* PROBLEM TO WORK ON
Go through the listing below, count the lines that contain "blue", and state the number alone.

* ENTRIES PROVIDED
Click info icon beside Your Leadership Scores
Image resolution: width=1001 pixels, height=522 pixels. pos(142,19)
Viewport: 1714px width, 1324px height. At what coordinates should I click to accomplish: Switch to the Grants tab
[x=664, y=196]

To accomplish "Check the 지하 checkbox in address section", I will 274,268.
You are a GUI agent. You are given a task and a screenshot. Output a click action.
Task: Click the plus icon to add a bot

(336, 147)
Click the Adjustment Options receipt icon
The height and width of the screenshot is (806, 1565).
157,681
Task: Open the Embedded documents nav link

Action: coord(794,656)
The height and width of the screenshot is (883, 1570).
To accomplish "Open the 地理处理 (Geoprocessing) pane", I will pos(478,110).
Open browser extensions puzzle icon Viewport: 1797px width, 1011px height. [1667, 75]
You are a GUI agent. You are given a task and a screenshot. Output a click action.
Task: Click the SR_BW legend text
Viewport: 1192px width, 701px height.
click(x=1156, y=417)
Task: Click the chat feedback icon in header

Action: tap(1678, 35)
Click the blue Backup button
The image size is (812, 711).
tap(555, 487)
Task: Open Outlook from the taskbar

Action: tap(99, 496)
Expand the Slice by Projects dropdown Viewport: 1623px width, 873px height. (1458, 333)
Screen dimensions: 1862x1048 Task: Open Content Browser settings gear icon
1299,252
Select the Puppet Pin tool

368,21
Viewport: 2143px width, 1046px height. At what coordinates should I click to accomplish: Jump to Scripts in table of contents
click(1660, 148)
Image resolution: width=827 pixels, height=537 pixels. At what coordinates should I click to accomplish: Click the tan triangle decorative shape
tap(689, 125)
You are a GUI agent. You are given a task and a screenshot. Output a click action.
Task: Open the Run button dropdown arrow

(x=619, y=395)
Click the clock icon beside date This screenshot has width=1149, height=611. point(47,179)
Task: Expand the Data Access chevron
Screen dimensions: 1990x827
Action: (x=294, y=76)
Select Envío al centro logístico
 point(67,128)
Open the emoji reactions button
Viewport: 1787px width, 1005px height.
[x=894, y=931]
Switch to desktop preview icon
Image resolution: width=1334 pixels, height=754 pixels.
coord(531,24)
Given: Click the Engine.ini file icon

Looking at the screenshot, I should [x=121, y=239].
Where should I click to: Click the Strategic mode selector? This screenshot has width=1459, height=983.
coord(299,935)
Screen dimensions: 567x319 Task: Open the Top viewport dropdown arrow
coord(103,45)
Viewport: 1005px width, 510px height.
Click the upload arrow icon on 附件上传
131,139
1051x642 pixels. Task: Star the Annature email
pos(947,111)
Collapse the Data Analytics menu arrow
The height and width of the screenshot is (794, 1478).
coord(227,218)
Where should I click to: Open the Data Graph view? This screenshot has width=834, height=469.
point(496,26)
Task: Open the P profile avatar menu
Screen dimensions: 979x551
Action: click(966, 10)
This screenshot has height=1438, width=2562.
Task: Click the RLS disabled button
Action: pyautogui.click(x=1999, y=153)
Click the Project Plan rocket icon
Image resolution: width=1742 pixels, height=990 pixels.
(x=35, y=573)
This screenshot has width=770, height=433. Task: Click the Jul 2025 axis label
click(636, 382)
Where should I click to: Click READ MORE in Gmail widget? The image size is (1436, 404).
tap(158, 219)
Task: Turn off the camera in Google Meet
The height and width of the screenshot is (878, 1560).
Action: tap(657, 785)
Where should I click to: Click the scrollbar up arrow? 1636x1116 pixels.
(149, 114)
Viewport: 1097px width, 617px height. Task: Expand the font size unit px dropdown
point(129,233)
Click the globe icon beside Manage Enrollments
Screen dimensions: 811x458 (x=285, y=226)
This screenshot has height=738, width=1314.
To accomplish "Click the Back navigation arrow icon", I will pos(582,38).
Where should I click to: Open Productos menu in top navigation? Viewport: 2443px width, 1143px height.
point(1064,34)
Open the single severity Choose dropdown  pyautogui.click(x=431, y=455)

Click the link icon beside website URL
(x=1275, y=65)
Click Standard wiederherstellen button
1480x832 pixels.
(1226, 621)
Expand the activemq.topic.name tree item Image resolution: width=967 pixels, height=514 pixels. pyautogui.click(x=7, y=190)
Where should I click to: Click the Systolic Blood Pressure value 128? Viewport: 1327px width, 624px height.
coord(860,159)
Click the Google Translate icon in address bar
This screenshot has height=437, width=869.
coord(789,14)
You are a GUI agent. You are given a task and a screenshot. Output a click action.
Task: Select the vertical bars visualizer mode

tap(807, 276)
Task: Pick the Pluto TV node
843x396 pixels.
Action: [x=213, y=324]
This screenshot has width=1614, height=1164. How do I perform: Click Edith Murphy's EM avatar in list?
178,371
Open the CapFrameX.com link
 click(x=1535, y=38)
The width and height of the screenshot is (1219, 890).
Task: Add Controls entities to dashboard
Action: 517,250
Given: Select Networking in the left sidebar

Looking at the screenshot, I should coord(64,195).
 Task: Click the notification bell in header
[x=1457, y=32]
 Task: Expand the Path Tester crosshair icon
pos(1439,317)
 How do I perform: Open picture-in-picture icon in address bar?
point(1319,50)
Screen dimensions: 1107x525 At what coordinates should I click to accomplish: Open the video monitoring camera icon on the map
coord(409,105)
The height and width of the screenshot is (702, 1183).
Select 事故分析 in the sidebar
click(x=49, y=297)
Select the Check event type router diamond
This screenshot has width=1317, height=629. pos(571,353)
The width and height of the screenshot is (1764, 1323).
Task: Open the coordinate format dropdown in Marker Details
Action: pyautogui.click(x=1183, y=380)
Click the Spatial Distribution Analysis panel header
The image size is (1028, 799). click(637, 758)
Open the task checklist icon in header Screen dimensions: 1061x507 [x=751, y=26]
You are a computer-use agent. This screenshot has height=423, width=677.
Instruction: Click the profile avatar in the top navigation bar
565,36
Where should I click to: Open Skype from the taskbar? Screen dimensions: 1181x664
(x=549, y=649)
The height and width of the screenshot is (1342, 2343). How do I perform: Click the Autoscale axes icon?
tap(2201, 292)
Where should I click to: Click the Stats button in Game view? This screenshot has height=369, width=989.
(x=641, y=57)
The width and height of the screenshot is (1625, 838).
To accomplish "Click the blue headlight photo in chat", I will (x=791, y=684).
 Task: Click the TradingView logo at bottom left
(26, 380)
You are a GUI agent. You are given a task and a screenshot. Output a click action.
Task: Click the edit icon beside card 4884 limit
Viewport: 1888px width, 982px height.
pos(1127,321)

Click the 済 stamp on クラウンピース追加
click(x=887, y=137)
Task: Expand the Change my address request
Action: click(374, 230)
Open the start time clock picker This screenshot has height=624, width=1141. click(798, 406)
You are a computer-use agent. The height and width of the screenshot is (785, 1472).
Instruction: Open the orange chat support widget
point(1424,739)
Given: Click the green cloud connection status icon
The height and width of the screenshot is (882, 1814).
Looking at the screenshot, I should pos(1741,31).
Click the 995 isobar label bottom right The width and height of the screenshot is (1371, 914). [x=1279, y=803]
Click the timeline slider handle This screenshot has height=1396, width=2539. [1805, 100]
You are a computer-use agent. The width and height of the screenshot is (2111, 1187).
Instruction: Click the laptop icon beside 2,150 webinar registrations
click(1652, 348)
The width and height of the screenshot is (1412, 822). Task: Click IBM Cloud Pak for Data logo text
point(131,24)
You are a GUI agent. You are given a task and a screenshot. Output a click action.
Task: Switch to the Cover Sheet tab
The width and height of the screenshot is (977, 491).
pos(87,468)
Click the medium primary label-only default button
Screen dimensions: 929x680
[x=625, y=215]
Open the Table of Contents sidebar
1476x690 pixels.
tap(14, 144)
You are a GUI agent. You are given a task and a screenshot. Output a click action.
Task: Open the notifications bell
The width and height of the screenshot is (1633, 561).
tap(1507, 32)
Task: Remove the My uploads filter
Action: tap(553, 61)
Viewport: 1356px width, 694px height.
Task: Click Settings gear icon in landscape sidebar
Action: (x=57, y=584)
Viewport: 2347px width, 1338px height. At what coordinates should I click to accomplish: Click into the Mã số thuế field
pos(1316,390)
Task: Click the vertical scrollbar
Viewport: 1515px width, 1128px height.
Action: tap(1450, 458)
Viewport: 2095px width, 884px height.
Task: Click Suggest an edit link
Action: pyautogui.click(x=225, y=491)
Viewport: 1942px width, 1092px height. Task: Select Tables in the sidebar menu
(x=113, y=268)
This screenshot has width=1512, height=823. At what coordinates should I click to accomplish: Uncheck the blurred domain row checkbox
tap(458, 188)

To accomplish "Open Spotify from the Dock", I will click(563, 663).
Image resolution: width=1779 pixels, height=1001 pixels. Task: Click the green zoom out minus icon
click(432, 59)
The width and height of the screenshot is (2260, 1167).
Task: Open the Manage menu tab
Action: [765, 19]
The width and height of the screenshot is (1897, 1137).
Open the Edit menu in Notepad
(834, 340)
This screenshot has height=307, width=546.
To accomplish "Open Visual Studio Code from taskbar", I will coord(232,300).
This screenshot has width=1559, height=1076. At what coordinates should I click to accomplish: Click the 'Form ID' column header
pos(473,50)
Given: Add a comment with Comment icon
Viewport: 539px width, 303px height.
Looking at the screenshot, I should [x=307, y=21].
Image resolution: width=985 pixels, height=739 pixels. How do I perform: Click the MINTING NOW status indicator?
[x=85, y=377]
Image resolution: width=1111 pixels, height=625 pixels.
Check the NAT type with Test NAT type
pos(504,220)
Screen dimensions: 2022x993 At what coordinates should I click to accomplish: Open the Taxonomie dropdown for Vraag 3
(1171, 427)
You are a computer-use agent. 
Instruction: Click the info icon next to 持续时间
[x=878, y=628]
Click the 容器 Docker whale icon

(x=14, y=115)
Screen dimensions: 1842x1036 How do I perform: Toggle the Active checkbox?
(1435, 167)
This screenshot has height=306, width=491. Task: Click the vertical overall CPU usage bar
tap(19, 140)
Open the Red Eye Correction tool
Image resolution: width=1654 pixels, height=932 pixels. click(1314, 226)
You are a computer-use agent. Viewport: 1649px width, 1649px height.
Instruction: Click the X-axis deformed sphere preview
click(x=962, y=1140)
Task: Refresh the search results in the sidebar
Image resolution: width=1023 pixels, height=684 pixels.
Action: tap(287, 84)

* ANSWER TO THIS PROBLEM
2